● **How to complete this task**
Every record that follows should be copied exactly. No picture belongs in the copy.

Dataset entries

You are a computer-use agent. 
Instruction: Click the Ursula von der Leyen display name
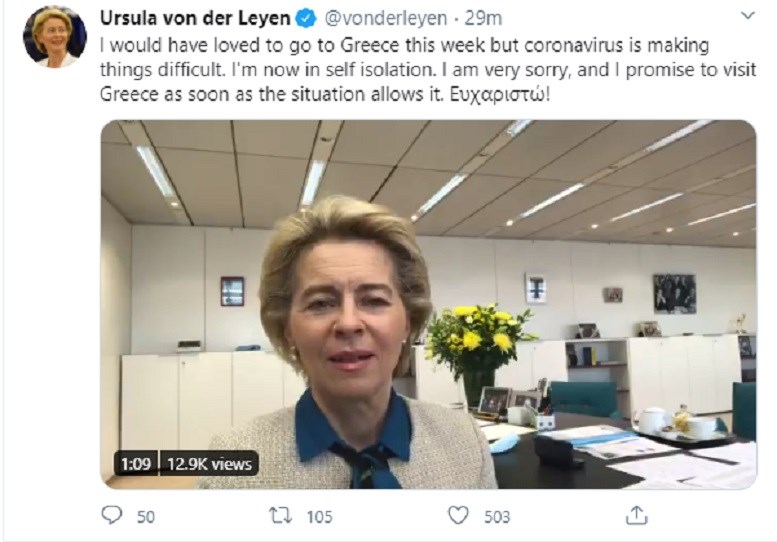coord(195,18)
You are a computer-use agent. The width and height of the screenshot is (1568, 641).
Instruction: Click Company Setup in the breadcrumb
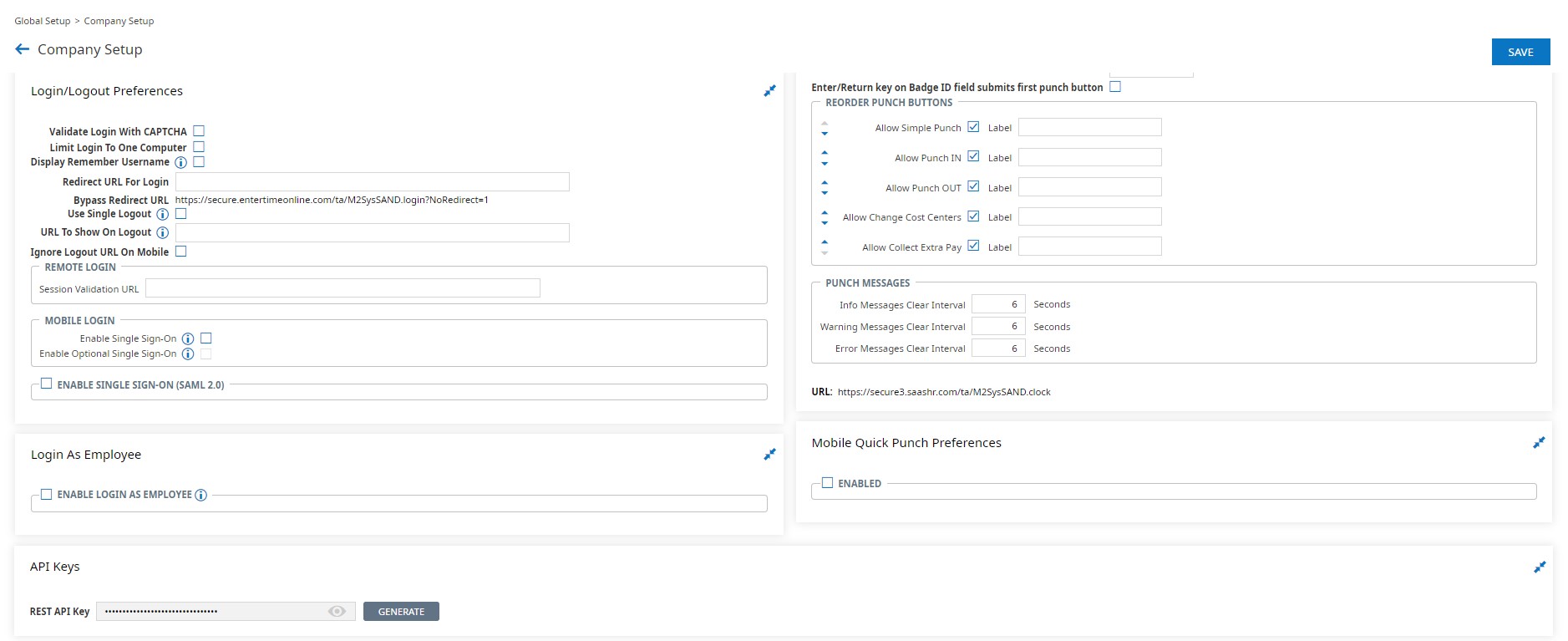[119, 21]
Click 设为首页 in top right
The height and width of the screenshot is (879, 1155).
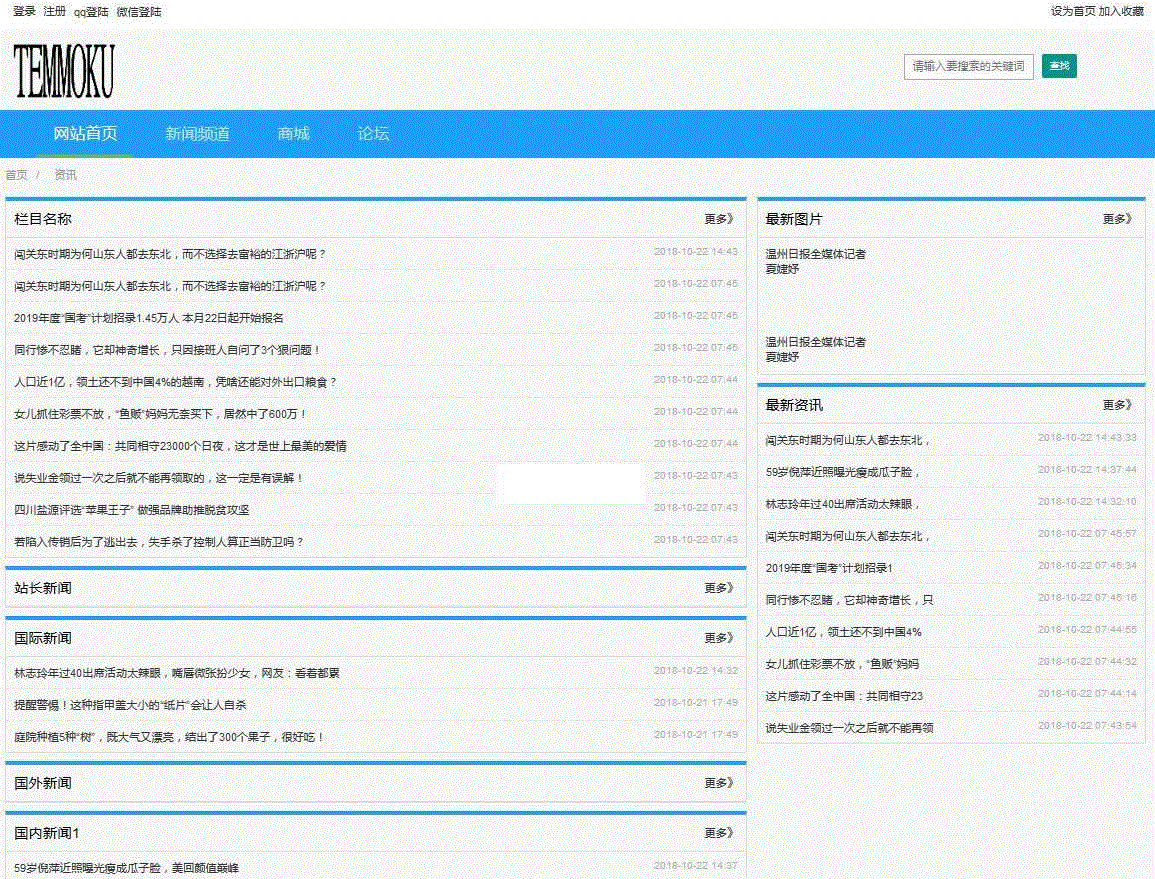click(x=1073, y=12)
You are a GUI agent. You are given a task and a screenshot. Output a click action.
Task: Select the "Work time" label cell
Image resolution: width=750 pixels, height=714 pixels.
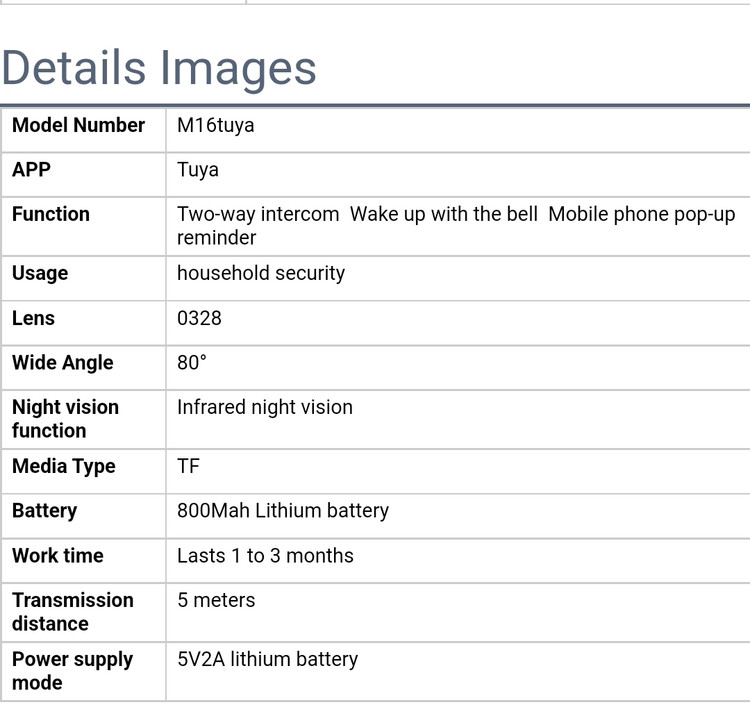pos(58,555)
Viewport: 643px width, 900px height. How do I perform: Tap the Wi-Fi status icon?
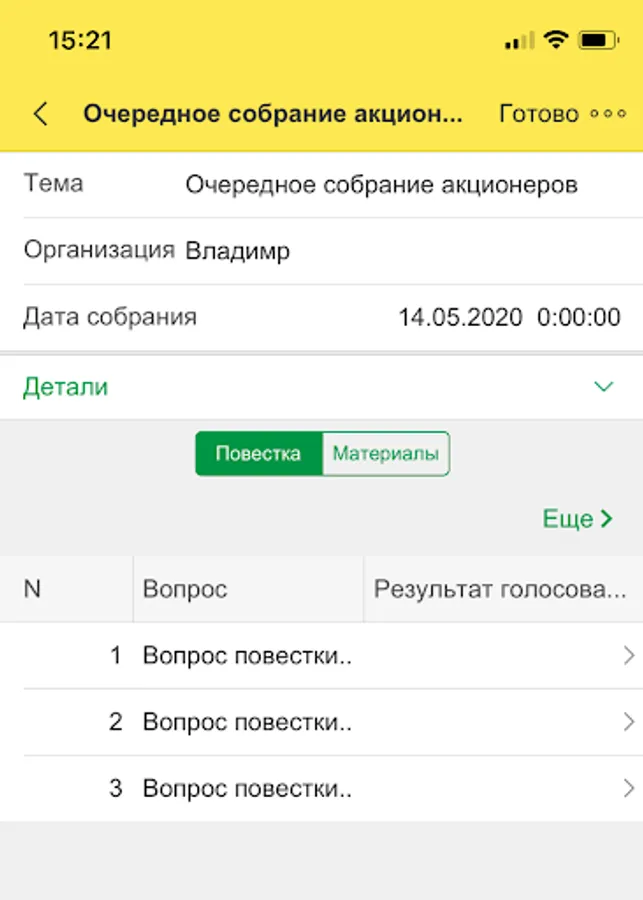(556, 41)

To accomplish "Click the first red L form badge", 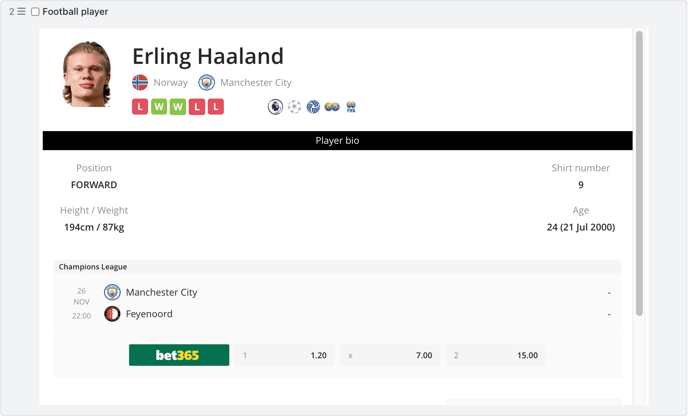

● **Answer space**
You are a computer-use agent. 
Instruction: Click the Ursula von der Leyen display name
coord(195,18)
You are a computer-use agent. The width and height of the screenshot is (1568, 641).
Instruction: Click Company Setup in the breadcrumb
[119, 21]
Click 设为首页 in top right
The height and width of the screenshot is (879, 1155).
click(x=1073, y=12)
You are a GUI agent. You are given a task and a screenshot. Output a click action.
Task: Select the "Work time" label cell
Image resolution: width=750 pixels, height=714 pixels.
pos(58,555)
Viewport: 643px width, 900px height. How do I perform: Tap the Wi-Fi status icon?
(556, 41)

To accomplish "Click the first red L form badge", 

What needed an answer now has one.